(Texto fornecido)
Foi num sebo perto da minha casa que a vi pela primeira vez. Na estante de livros de arte apanhei ao acaso um catálogo
do "Nahum Goldmann Museum of the Jewish
Diaspora" e comecei a folheá-lo, quando deparei com aquele rosto enigmático, maduro, reflexivo, estonteante. Foi amor
à primeira vista. Dela nada sabia, a não ser que vinha do século IV e era descrita como retrato em mosaico de "mulher
judaica". Preenchia uma página inteira do catálogo em preto e branco, mas minha recordação dela permaneceu para sempre multicolorida.
Adquiri a publicação rapidamente e a levei para casa, um pouco desinteressado da rica coleção do Museu da diáspora judaica.
Concentrei-me naquela que seria minha musa na arte musiva dali em diante. Era uma época em que ainda engatinhava na produção
de mosaicos com mármores e granitos. Cortava mal as tesselas, só encontrava cacos de 2 cm de espessura, o que dificultava
muito minha atividade. Com todos os percalços e tropeços, tratei de fazer um primeiro trabalho, inspirado no rosto que tanto
me marcou. E produzi uma peça que acabei adaptando a uma armação de ferro na forma de uma mesinha de centro, ou de cabeceira.
A obra ficou interessante, mas nem de longe reproduzia a beleza do mosaico original. Apesar de tudo, foi com ela
que me apresentei pouco depois, quando a revista Caras, por iniciativa de um grande amigo jornalista, me convidou para posar
ao lado de alguns trabalhos musivos que começavam a sair de meu atelier. Acho que era 1995 ou 96. Eu ainda era jovem e não
sabia. Os cabelos, revejo agora no recorte da época, ainda nem começavam a embranquecer. Ganhei bem meia página em Caras,
ao lado de minha musa, ou melhor, da reprodução baseada na minha fonte inspiradora.

(Objetivo)
No texto acima sobre o mosaico da "mulher judaica", liste os adjetivos que acompanham "aquele rosto" quando ele aparece pela primeira vez.

(Listagem)
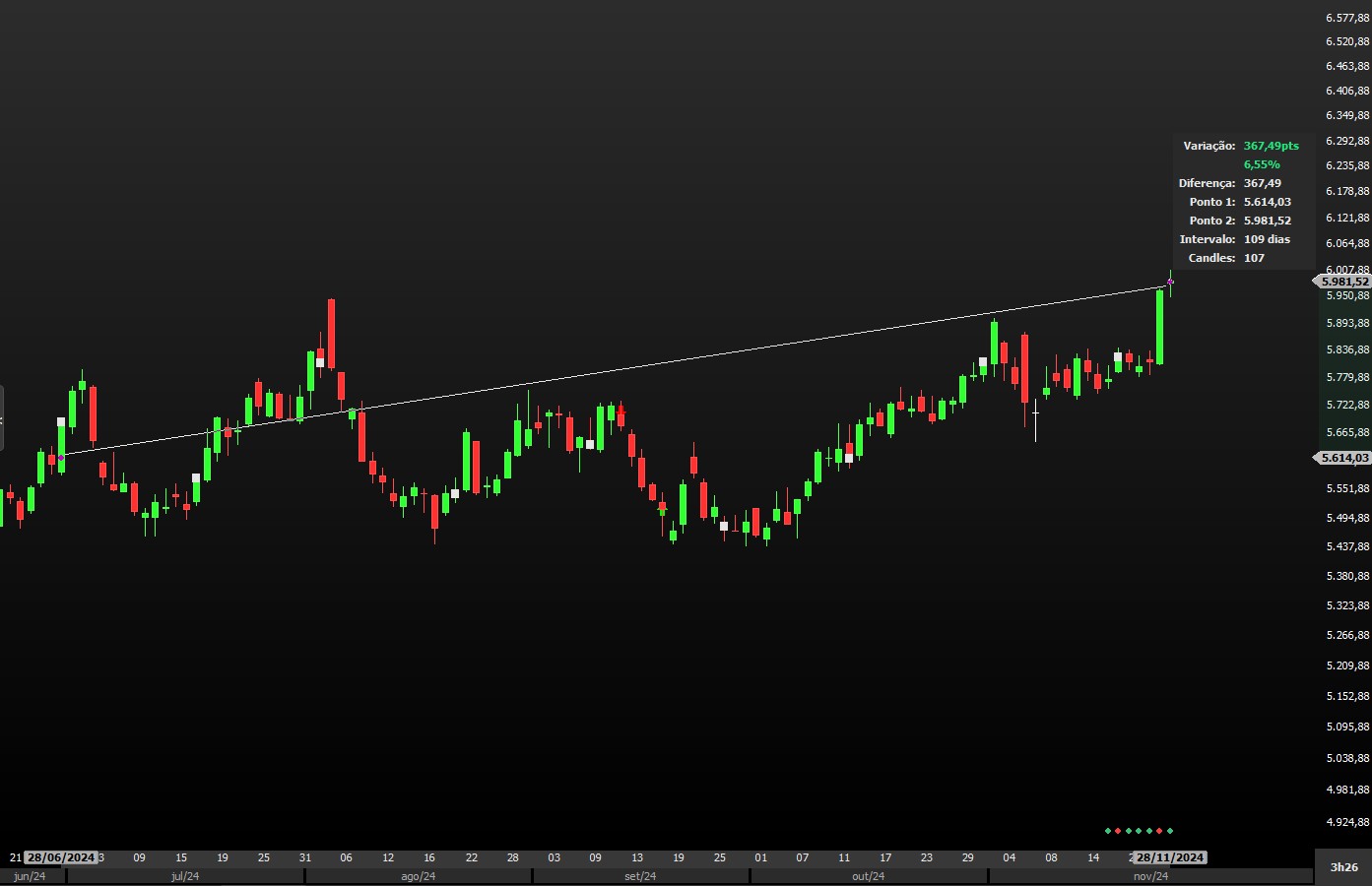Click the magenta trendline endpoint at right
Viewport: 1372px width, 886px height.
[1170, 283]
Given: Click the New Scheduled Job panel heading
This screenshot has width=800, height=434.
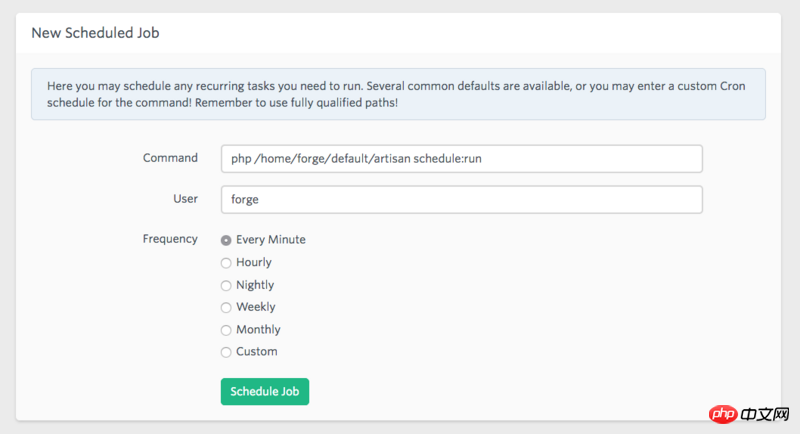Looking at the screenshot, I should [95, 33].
--
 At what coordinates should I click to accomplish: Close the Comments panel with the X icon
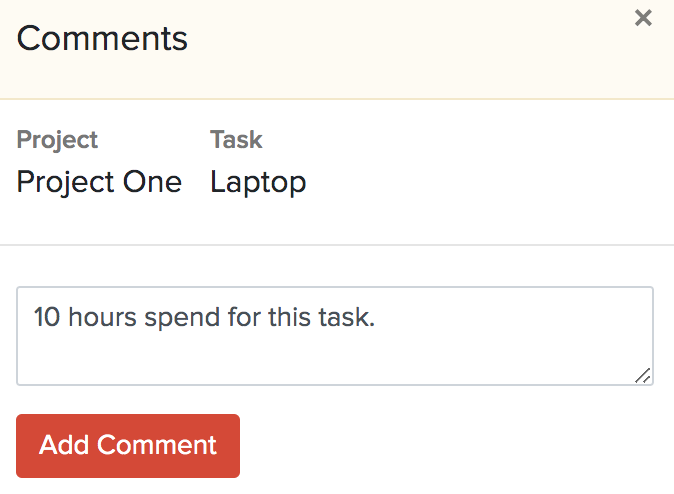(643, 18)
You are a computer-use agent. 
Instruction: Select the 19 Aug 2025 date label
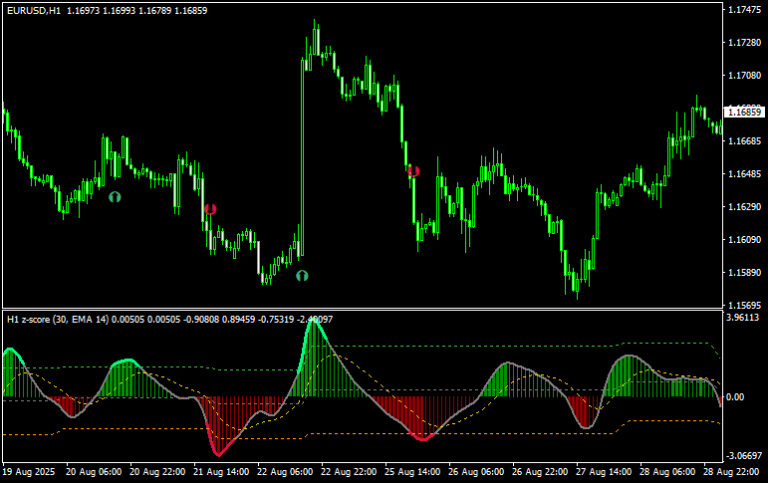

(Problema resolvido)
Os adjetivos são enigmático, maduro, reflexivo e estonteante.